技能人才對接產業需求,是適應新一輪科技革命和產業變革趨勢的必然要求[10],社會環境對技能型人才的選擇與期待是學生衡量職業教育價值的主要標準之一。由于我國宏觀經濟結構的調整和產業布局的轉型升級,傳統的勞動密集型產業加速轉向技術密集型產業,出現了新的經濟增長點,也變革了新的生產方式,高級技術技能類工作崗位以及其他新興技術類職業不斷涌現[16],需要大量掌握某一門特殊技能的高精尖人才與復合型人才,這對學生的技術水平與研發能力提出了更高的要求。高職教育需要培養學生更多的工作能力,學生也要能夠有效應對非常規與新穎的工作活動,并不是簡單的運用技術[17]。產業結構的升級與調整為高職學生提供了更好的發展空間,科技的發展與完善使技術創新成為高職人才必需具備的重要素質,各類職業正在慢慢得到社會的認可與尊重,也使得高職學生的選擇變得多樣化。但不可忽視的是,就業的外部環境仍然十分嚴峻,大部分社會主體對高職學生的能力和技術缺乏認可,并且社會機構以及學校尚未整合社會資源,學生在就業中缺少產教優勢、行業資源、校友資源的支撐,缺乏社會關注和幫扶,很多優秀的高職學生喪失實現優質就業的期待和公平競爭的機會,這也影響了其對職業教育的認同。
技能是職業教育人才培養的核心要素[18],為了構建高質量的現代職業教育體系,全面推進技能型社會建設,我國不斷深化產教融合機制,致力于培養符合地區產業特色的各類技術技能人才,精準對接區域市場,并將產教融合政策的具體實施投放在高校的學科專業改革中進行,大力促進學校專業改革與企業共建,增強校企良性互動[19],有針對性地培養技術技能類人才,加快人才對接。例如,企業與學校共建產業學院、創新班、聯合實驗室等培養單位,以企業為主,學校為輔共同拓展人才培養新思路,促進專業知識與技能的高效轉化,不斷提升高職學生對行業企業及經濟社會發展需要的適應性,讓學生在“做中學”的過程中深化技能知識的學習。另外,教師隊伍的素質決定著教材與教法改革成效,也關系著“產教深度融合工作最后一公里是否打通”[20],所以近年來高職院校尤其也注重“雙師型”教師隊伍建設。例如,學校通過對接企業,面向校內外聘任科研助理與產業教授,與企業共同開展課題研究等,積極提升教師的科技服務與教學實踐能力,壯大“雙師型”實踐教學隊伍。
新修訂的《中華人民共和國職業教育法》明確了職業教育的人才培養目標是培養學生的職業綜合素質和行動能力,即學生在崗位中運用專業知識和技術以完成相應崗位技術實操任務,并達到相對應的職業資格認證要求的素質和能力[21]。學生職業行動力的培養與提高應建立在其學習效能感以及全面發展需要的基礎上。訪談中發現,學生在學習、活動、實習中可以提高自己的自我發展規劃能力、交流溝通能力以及團隊合作能力。部分學生在領導和組織團隊進行比賽的同時,能夠帶領團隊成員完成共同目標,具有領導能力與責任擔當意識。

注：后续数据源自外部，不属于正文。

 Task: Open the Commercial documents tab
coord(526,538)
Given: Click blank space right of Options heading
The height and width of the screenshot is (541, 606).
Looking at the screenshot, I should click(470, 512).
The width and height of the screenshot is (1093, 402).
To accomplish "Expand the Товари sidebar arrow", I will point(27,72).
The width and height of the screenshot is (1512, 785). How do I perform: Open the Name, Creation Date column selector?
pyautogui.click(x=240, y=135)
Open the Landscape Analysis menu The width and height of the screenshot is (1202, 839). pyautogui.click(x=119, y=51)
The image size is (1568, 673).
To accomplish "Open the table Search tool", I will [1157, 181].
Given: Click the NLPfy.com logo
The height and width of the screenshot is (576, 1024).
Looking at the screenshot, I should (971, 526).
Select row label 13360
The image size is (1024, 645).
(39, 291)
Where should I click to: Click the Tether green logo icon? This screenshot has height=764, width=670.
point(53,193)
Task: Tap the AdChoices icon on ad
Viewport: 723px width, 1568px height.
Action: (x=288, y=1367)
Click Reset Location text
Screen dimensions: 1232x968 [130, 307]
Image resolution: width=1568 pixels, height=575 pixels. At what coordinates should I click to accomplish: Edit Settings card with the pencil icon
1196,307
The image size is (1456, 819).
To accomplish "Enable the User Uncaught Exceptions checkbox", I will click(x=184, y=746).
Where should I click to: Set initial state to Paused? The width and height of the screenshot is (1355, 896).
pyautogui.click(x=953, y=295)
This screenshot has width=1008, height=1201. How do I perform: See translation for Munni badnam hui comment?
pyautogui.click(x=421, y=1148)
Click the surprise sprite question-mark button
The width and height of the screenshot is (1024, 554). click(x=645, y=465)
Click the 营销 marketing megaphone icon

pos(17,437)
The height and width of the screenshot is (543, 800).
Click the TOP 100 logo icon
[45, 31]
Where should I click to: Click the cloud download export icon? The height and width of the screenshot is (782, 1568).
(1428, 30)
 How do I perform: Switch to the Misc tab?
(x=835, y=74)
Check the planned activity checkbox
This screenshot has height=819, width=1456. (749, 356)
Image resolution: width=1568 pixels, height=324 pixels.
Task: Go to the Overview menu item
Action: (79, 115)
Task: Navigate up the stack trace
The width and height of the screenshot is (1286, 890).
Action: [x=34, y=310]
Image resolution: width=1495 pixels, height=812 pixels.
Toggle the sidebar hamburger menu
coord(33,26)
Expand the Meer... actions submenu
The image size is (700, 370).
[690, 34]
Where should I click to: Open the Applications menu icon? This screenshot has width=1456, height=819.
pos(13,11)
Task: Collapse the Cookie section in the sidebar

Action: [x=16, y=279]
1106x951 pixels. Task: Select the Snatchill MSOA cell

而這些能力也與未來的職業緊密聯結,是學生勝任工作所必備的核心能力。作為職業行動能力逐步提高的學生主體,自主學習與自我管理能力也會在學習與交往中得到吸收和轉化,不斷提升自己的社會能力與個人能力,不斷樹立積極的人生態度,增強對社會的適應性。多方面能力的提高能夠幫助學生獲得自信與成就感,提升學習動機,而較高、較強的學習動機不僅能夠提升學生學習的內驅力,還會激勵他們進行課堂互動,從而達到更好的學習效果,逐步發展為對學校的認同與接納,以及對職業教育呈現積極的態度。相反,也有少數學生在受教育的過程中出現“混日子”的心理與行為,這樣就導致學生在學習過程中缺少良好的學習體驗,對學習的知識與技能以及未來的職業選擇也呈現茫然的態度,這也導致了職業教育的積極作用出現偏差。
高職教育是我國建設新時代中國特色社會主義社會不可或缺的教育類型,增強學生的職業教育認同與職業教育高質量發展互為前提[22]。因此,拓寬中高職生源,全面建設技能型社會,應著重提升高職院校的辦學質量,提高人才培養質量,加快技術技能人才培養與用人市場的良性循環。首先,國家層面應落實新職業教育法,完善學歷教育與培訓并重的現代職業教育體系[23],職業培訓的對象由學生拓展至全社會成員,緊密對接產業升級與技術變革趨勢,完善產教融合辦學體制,建立對接產業鏈、創新鏈的專業體系。其次,積極推進企業與學校的深度合作,建立校企命運共同體,將高精尖技術型人才的培養納入企業發展戰略,深度參與學校的人才培養和學生職業能力的提升計劃。最后,學校要緊跟產業結構的變革步伐,提供高質量的學校內部治理與服務保障,及時調整專業布局,培養學生的跨知識、跨能力、跨崗位的職業行動能力,以彰顯高職院校的社會服務功能。